Conhecido mundialmente por suas deslumbrantes praias e florestas tropicais, o Brasil esconde um tesouro menos conhecido, mas igualmente vital: a “Amazônia Azul”. Este vasto ecossistema marinho-costeiro, estendendo-se por 5,7 milhões de quilômetros quadrados, abriga uma riqueza incomensurável de biodiversidade e recursos. O impacto profundo desses ecossistemas na vida continental é o foco do 1º Diagnóstico Brasileiro Marinho-Costeiro sobre Biodiversidade e Serviços Ecossistêmicos, um documento inédito que joga luz sobre a importância do oceano para o bem-estar e desenvolvimento sustentável do país.
Segundo o Sumário para Tomadores de Decisão (STD), parte integrante do relatório, o oceano desempenha um papel crucial no fornecimento de alimentos, água, energia, recursos minerais e biotecnológicos, além de proteger a linha de costa e regular os padrões climáticos essenciais para a agricultura nacional. A pesquisa, uma colaboração entre cientistas e representantes de comunidades indígenas e tradicionais, visa tirar o oceano da “invisibilidade” e colocá-lo no centro da agenda de desenvolvimento econômico, social e ambiental do Brasil.
Com uma linha de costa de cerca de 10 mil quilômetros, o Brasil abriga a segunda maior área de manguezais do mundo e uma diversidade estonteante de espécies e ecossistemas marinhos. Cerca de 18% da população vive perto do litoral, e aproximadamente 20% do PIB nacional provém dessa zona, incluindo pesca, aquicultura, navegação, mineração e turismo
Barcos de pesca no estuário de Cananeia, Litoral Sul de São Paulo, onde a proteção dos ecossistemas marinhos e costeiros é vital para a sustentabilidade socioeconômica da região – Foto: Herton Escobar / USP Imagens
Beatrice Padovani Ferreira, professora do Departamento de Oceanografia da UFPE, em uma coletiva de imprensa, destacou a contribuição significativa, mas subestimada, da economia do mar para o bem-estar nacional. Alexander Turra, do Instituto Oceanográfico (IO) da USP, que coordenou a elaboração do diagnóstico, ressaltou a interconexão entre o oceano e o agronegócio, enfatizando a dependência da agricultura nas chuvas que têm origem no mar.
O diagnóstico é um esforço conjunto da Plataforma Brasileira de Biodiversidade e Serviços Ecossistêmicos (BPBES) com a Cátedra Unesco para a Sustentabilidade do Oceano. Incluindo a participação de 53 especialistas acadêmicos e governamentais, o relatório completo, organizado em seis capítulos, será publicado em junho de 2024. Por ora, apenas o Sumário para Tomadores de Decisão está disponível.
⁂
* **Instrução escrita 1**: Copie fielmente o trecho do texto sobre a Amazônia Azul que começa em "Conhecido mundialmente por" e prossegue até "sustentável do país.".
* **Instrução escrita 2**: De acordo com o texto sobre a Amazônia Azul, qual é a extensão aproximada da linha de costa brasileira?
* **Instrução escrita 3**: Dê continuidade ao texto sobre a Amazônia Azul, redigindo a parte seguinte a partir do ponto em que ele termina.
O material apresentado depois do texto não é necessário para realizar nenhuma das tarefas.

* **Trecho de dados**:
⁂
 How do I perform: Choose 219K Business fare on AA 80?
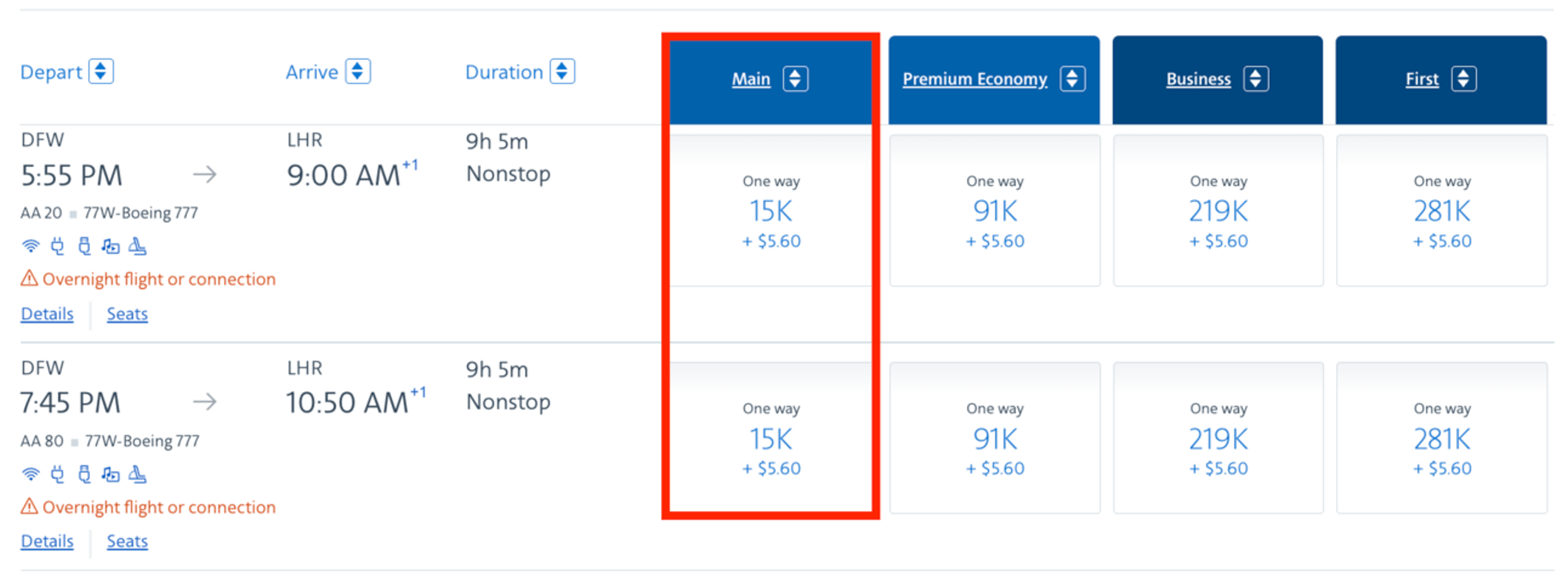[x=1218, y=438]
⁂
* **Resposta 1**:
Conhecido mundialmente por suas deslumbrantes praias e florestas tropicais, o Brasil esconde um tesouro menos conhecido, mas igualmente vital: a “Amazônia Azul”. Este vasto ecossistema marinho-costeiro, estendendo-se por 5,7 milhões de quilômetros quadrados, abriga uma riqueza incomensurável de biodiversidade e recursos. O impacto profundo desses ecossistemas na vida continental é o foco do 1º Diagnóstico Brasileiro Marinho-Costeiro sobre Biodiversidade e Serviços Ecossistêmicos, um documento inédito que joga luz sobre a importância do oceano para o bem-estar e desenvolvimento sustentável do país.

* **Resposta 2**: Cerca de 10 mil quilômetros.

* **Resposta 3**:
Infográfico do Sumário para Tomadores de Decisão (STD) do 1º Diagnóstico Brasileiro Marinho-Costeiro sobre Biodiversidade e Serviços Ecossistêmicos, resumindo as dimensões que fazem do Brasil uma “nação oceânica” – Infográfico: Reprodução/BPES
Cristiana Seixas, da Unicamp, ressaltou a importância de expandir a noção de “tomadores de decisão” para incluir toda a sociedade, enfatizando a necessidade de uma mudança cultural e paradigmática impulsionada pela sociedade.
Este relatório coloca a “Amazônia Azul” no mapa, não apenas como um ecossistema marinho essencial, mas como um ator crucial no futuro sustentável do Brasil.
Identificando Lacunas na Gestão Ambiental Marinha do Brasil
Lacunas na Política Pública e Implementação: O professor Alexander Turra, do Instituto Oceanográfico (IO) da USP, destaca uma das principais contribuições do diagnóstico: a identificação de lacunas críticas na gestão ambiental marinha do Brasil. Uma lacuna significativa é a deficiência na implementação de políticas públicas existentes para a gestão dos ecossistemas marinhos.
Turra enfatiza a urgência de pôr em prática essas políticas públicas, incluindo a necessidade de novas leis, como a Lei do Mar, que está em tramitação há quase uma década no Congresso. Essa lei visa estabelecer uma Política Nacional para a Conservação e o Uso Sustentável do Bioma Marinho Brasileiro. Ele ressalta a importância de integrar a tomada de decisão com os diferentes atores da sociedade para efetivar essas políticas.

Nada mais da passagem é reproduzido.